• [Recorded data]
□ □ □ □

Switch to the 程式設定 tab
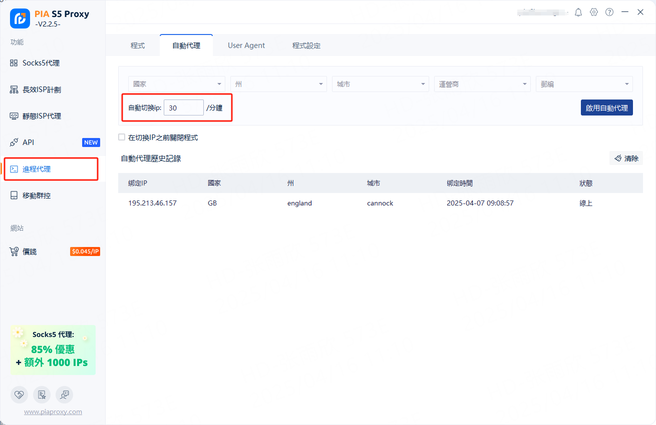The height and width of the screenshot is (425, 656). pos(306,46)
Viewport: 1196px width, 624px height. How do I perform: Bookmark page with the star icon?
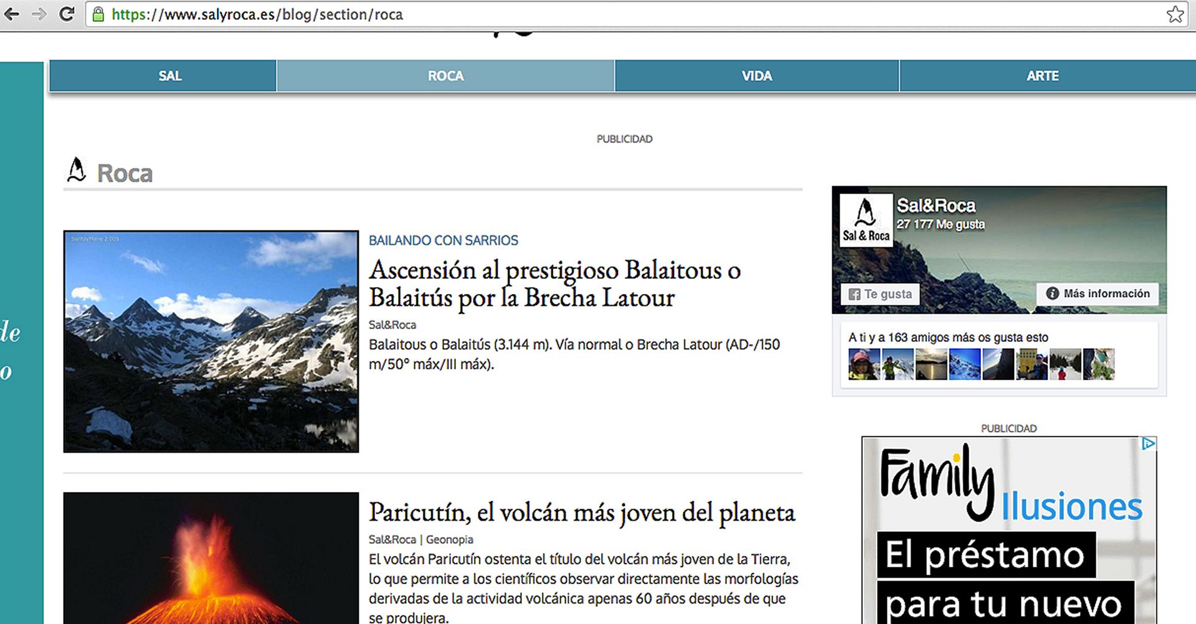pyautogui.click(x=1174, y=14)
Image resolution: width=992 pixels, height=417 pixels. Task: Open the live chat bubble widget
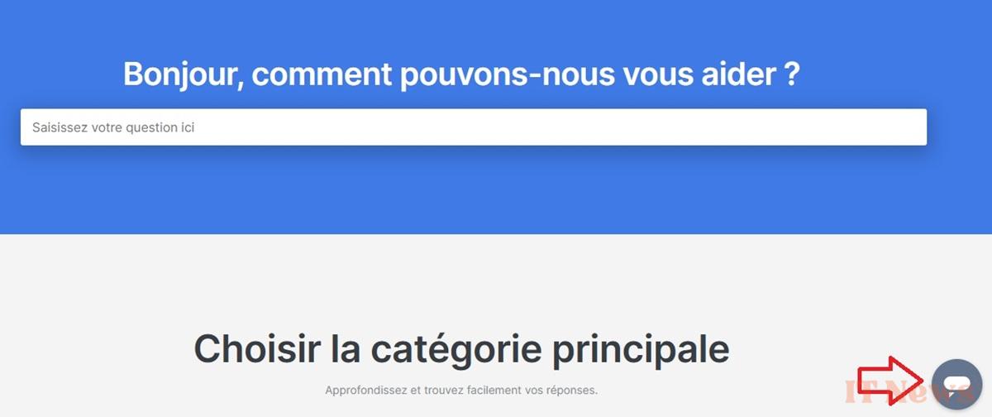click(x=956, y=384)
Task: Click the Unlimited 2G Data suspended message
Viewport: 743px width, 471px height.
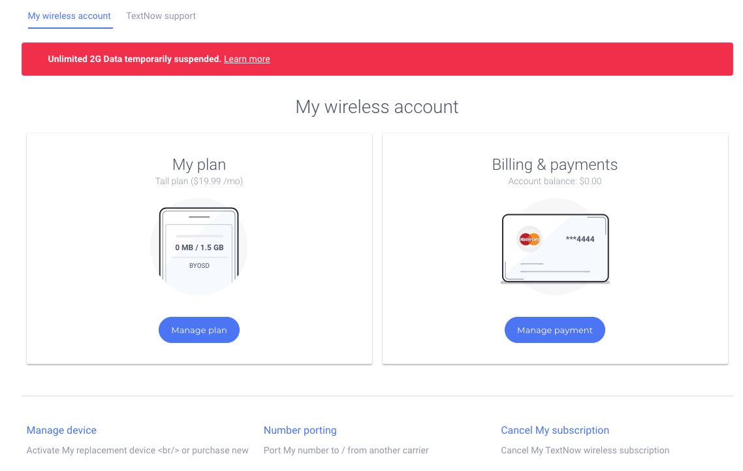Action: 134,59
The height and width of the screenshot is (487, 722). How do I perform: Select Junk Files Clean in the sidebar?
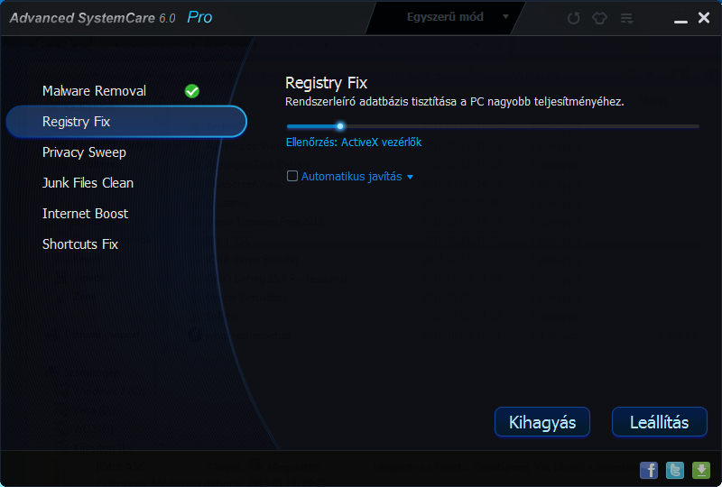(x=88, y=183)
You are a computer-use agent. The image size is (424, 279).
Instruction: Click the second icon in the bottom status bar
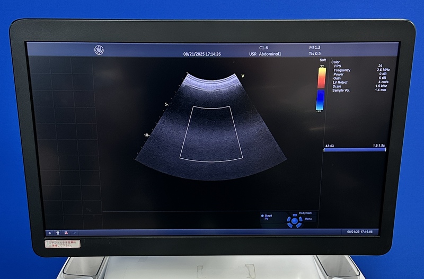pos(58,232)
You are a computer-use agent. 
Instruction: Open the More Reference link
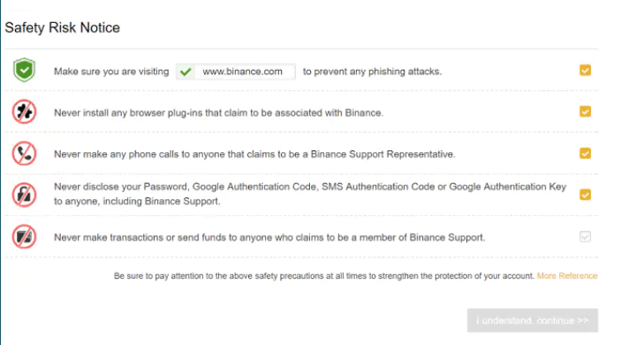(x=567, y=276)
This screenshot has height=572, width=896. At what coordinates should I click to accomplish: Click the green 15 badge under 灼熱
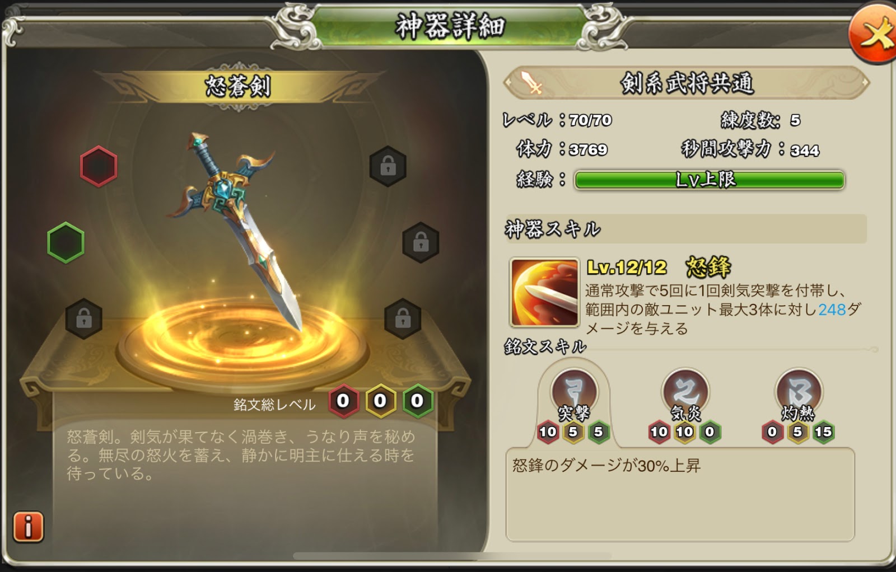(823, 432)
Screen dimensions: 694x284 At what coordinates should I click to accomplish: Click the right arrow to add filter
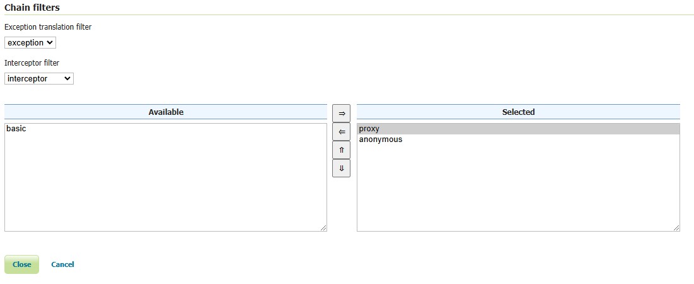coord(341,114)
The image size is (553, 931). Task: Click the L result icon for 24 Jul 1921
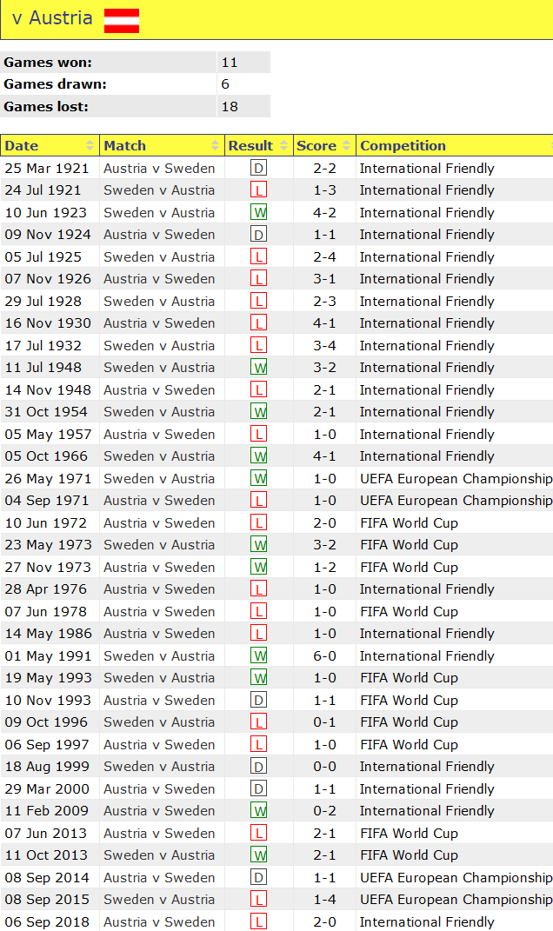258,190
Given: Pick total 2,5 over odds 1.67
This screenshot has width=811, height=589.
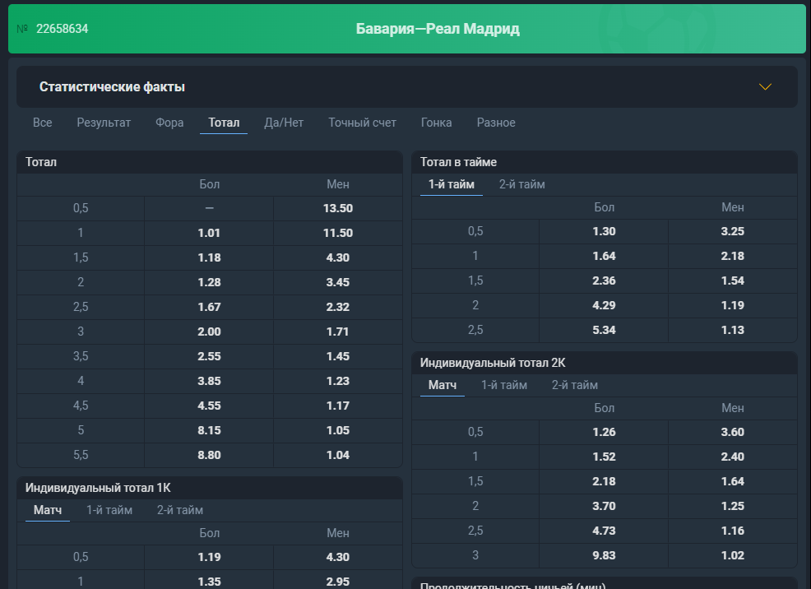Looking at the screenshot, I should point(209,307).
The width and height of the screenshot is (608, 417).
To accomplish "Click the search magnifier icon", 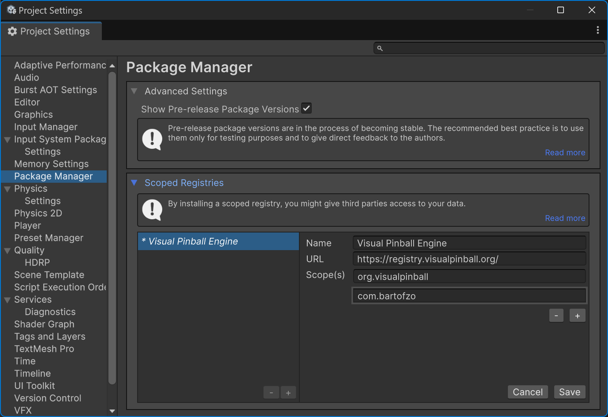I will click(380, 48).
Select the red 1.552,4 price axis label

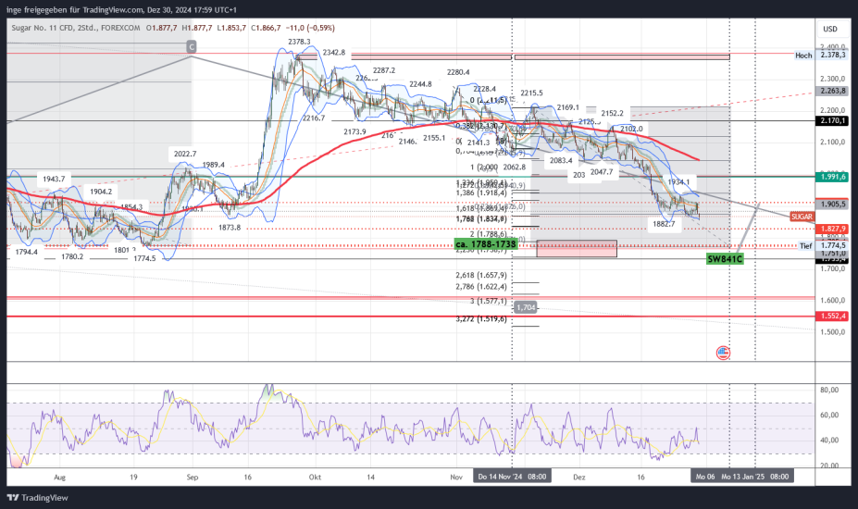point(834,316)
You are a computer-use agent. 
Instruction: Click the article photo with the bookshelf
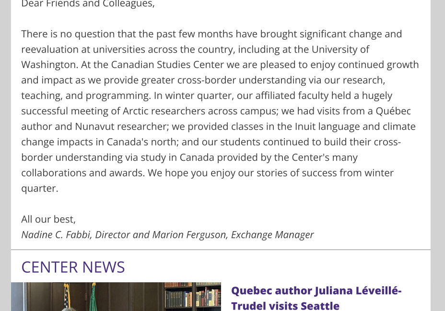116,297
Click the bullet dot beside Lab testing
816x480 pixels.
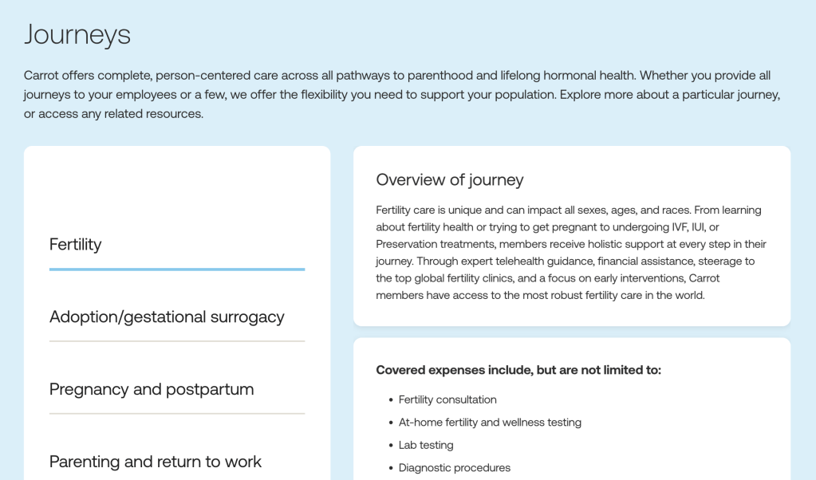click(391, 446)
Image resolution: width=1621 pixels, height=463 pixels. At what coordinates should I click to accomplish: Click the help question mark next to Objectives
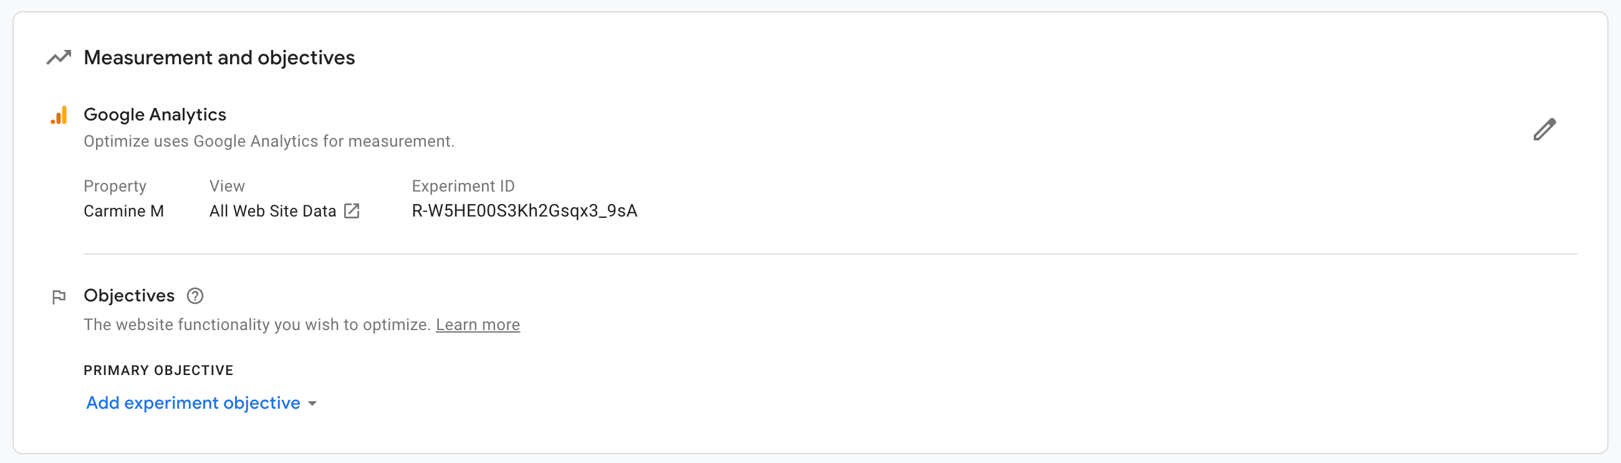pyautogui.click(x=195, y=296)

□ □ □ □

• [What is being asked] Word for word, retype the lines from the one that contains "Click the bullet dot beside Lab testing" through the final line of the data, both ends included, excluding pictures.

• [Response box]
Click the bullet dot beside Lab testing
816x480 pixels.
click(391, 446)
Image resolution: width=1621 pixels, height=463 pixels. At what coordinates should I click to accomplish: Click the help question mark next to Objectives
pyautogui.click(x=195, y=296)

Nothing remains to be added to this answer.